After a toe-curling kiss during the office Christmas Party, Katie Chandler seems to have finally caught her prince. That is, until her fairy godmother, Ethelinda, shows up to lend a hand. Her idea of help is to throw roadblocks in the path of true love in an effort to give Owen the chance to rescue his lady from certain peril. Katie is a modern girl and would rather save herself, thank you very much, and she wants Ethelinda to get her wand out of her business so Owen has a chance to repeat the magical kiss.
However, the road to true love never did run smoothly, and Magic, Spells, and Illusions, Inc.’s arch-nemesis, Idris, is still up to no good. His girlfriend, Katie’s ex-best friend Ari, has escaped, and it’s up to Katie and Owen to recapture Ari and Idris before they have the opportunity to wreak havoc on New York City. Add in a trip to meet Owen’s parents for Christmas, find the perfect outfit for New Year’s Eve, and keep New Yorkers in the dark about the existence of magic, and Katie definitely has her hands full.

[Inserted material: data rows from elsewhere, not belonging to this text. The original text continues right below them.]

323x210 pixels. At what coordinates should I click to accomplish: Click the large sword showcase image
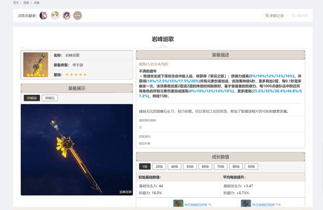[77, 149]
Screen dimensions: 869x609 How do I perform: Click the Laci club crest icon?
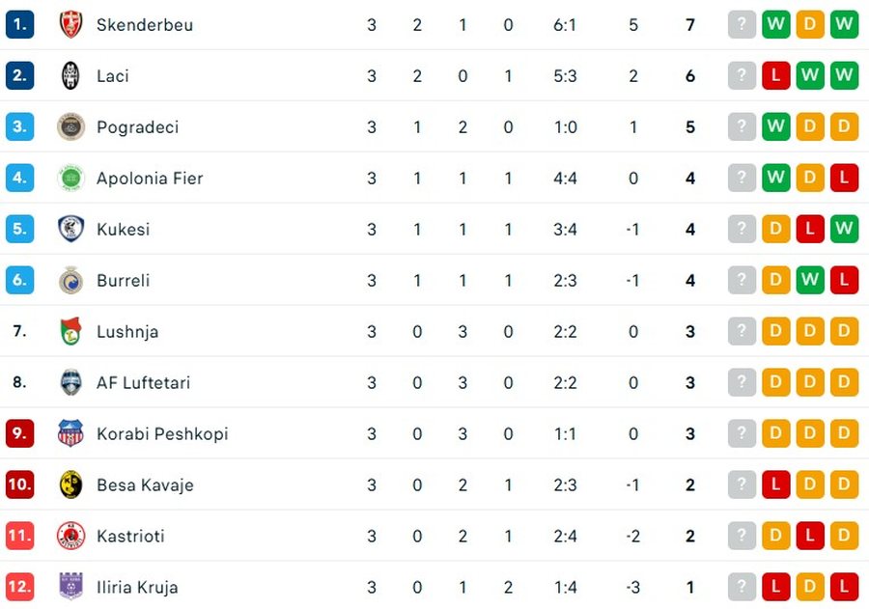(x=70, y=76)
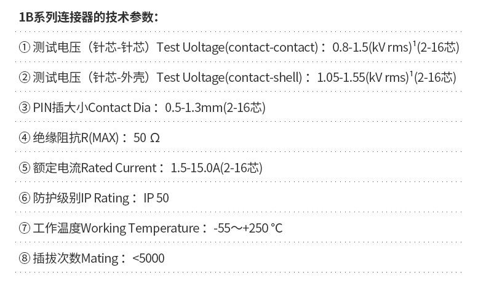Click the circled number ④ marker

(25, 138)
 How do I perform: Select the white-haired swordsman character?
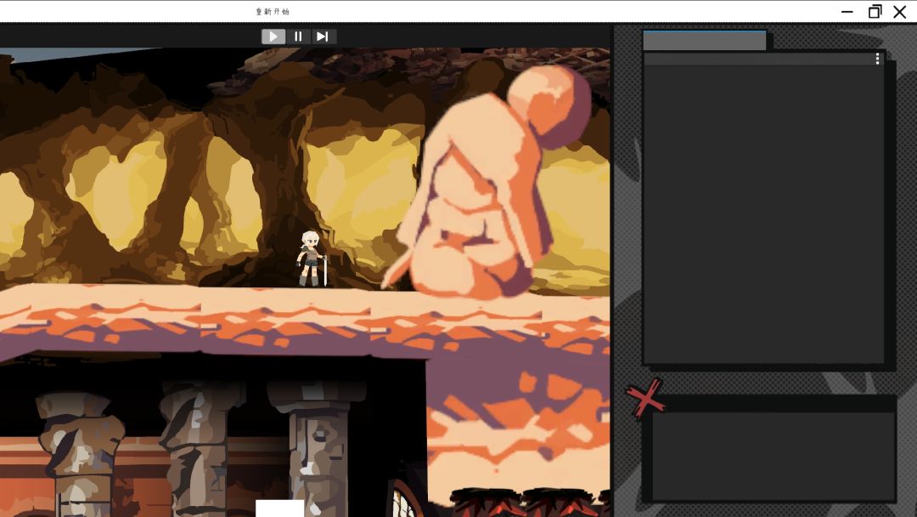click(x=311, y=259)
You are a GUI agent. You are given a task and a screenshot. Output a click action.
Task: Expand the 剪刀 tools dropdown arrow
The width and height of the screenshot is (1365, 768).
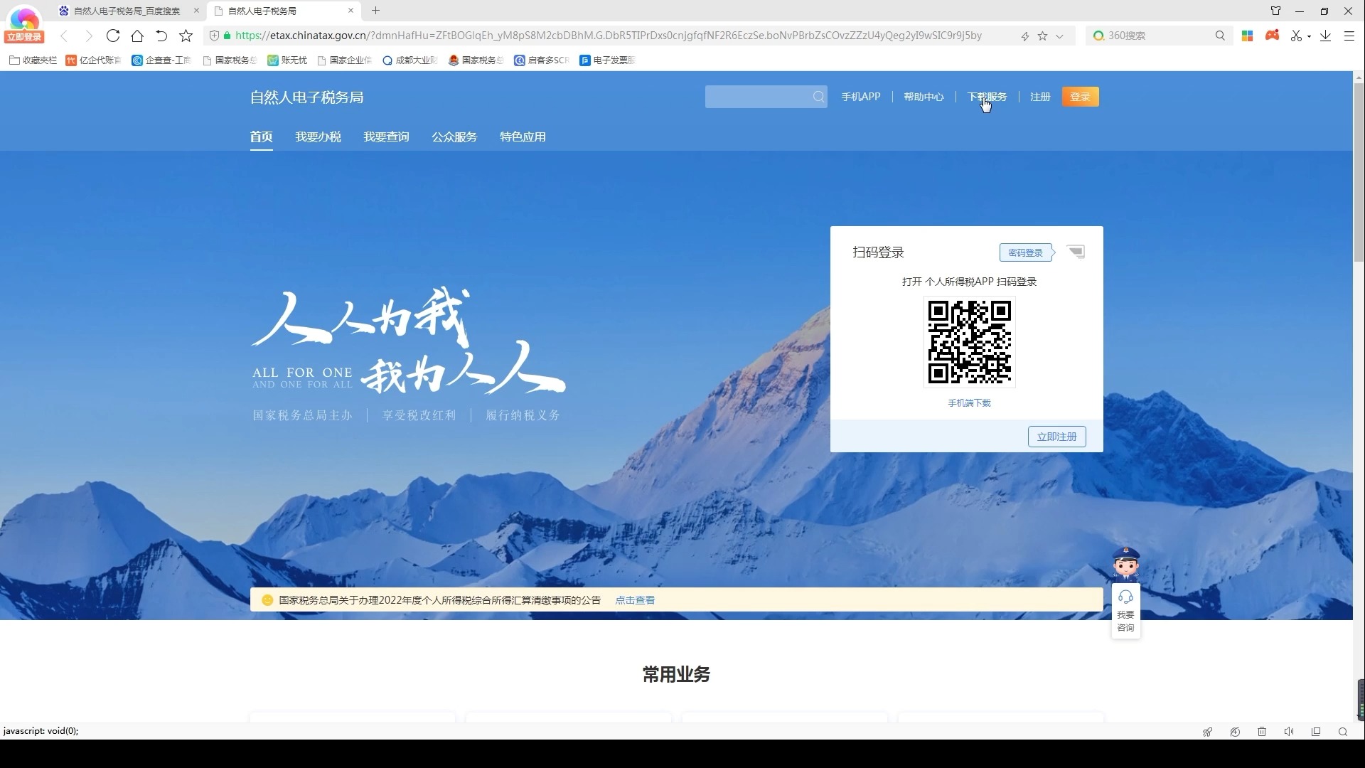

Damsel Under Stress, Shanna Swendson’s third novel in her series of “Fairy Tales for Modern Times,” commences immediately after the events Once Upon Stilettos. Katie, the magically-immune heroine, has barely had a chance to catch her breath and enjoy her budding relationship with Owen when, once again, chaos erupts all around her. Clever writing, in-depth plot development and zany fun are what help Swendson’s novels stand out from the pack, and Damsel Under Stress is no exception. Each novel provides just enough hints to illustrate that each is a building block within a larger story arc.
While zany fun is definitely an important part of Swendson’s novels, readers may notice that she has toned things down a bit in Damsel Under Stress. Players who border on being caricatures in previous offerings are explored in more detail, most notably Owen’s friend Rod. Swendson stays true to the nature of her characters even though they are in magical situations. The budding romance between Katie and Owen is handled respectfully and within the personalities she took the time to outline in the first two novels. Katie, a small town girl from Texas, longs for the relationship to develop but doesn’t throw herself at Owen, allowing him to take the lead. Owen, terminally shy and way too handsome for his own good, is at heart an old-fashioned guy and, even when Katie has to stay in his home for her own protection, a true gentleman.
The cover art and “fairy tale” elements may cause some critics and booksellers to dismiss Swendson’s work as just another part of the current paranormal craze. To do so would be a serious flaw; hidden within the fun are all the hallmarks of a stellar writer who has barely found her legs, let alone hit her stride.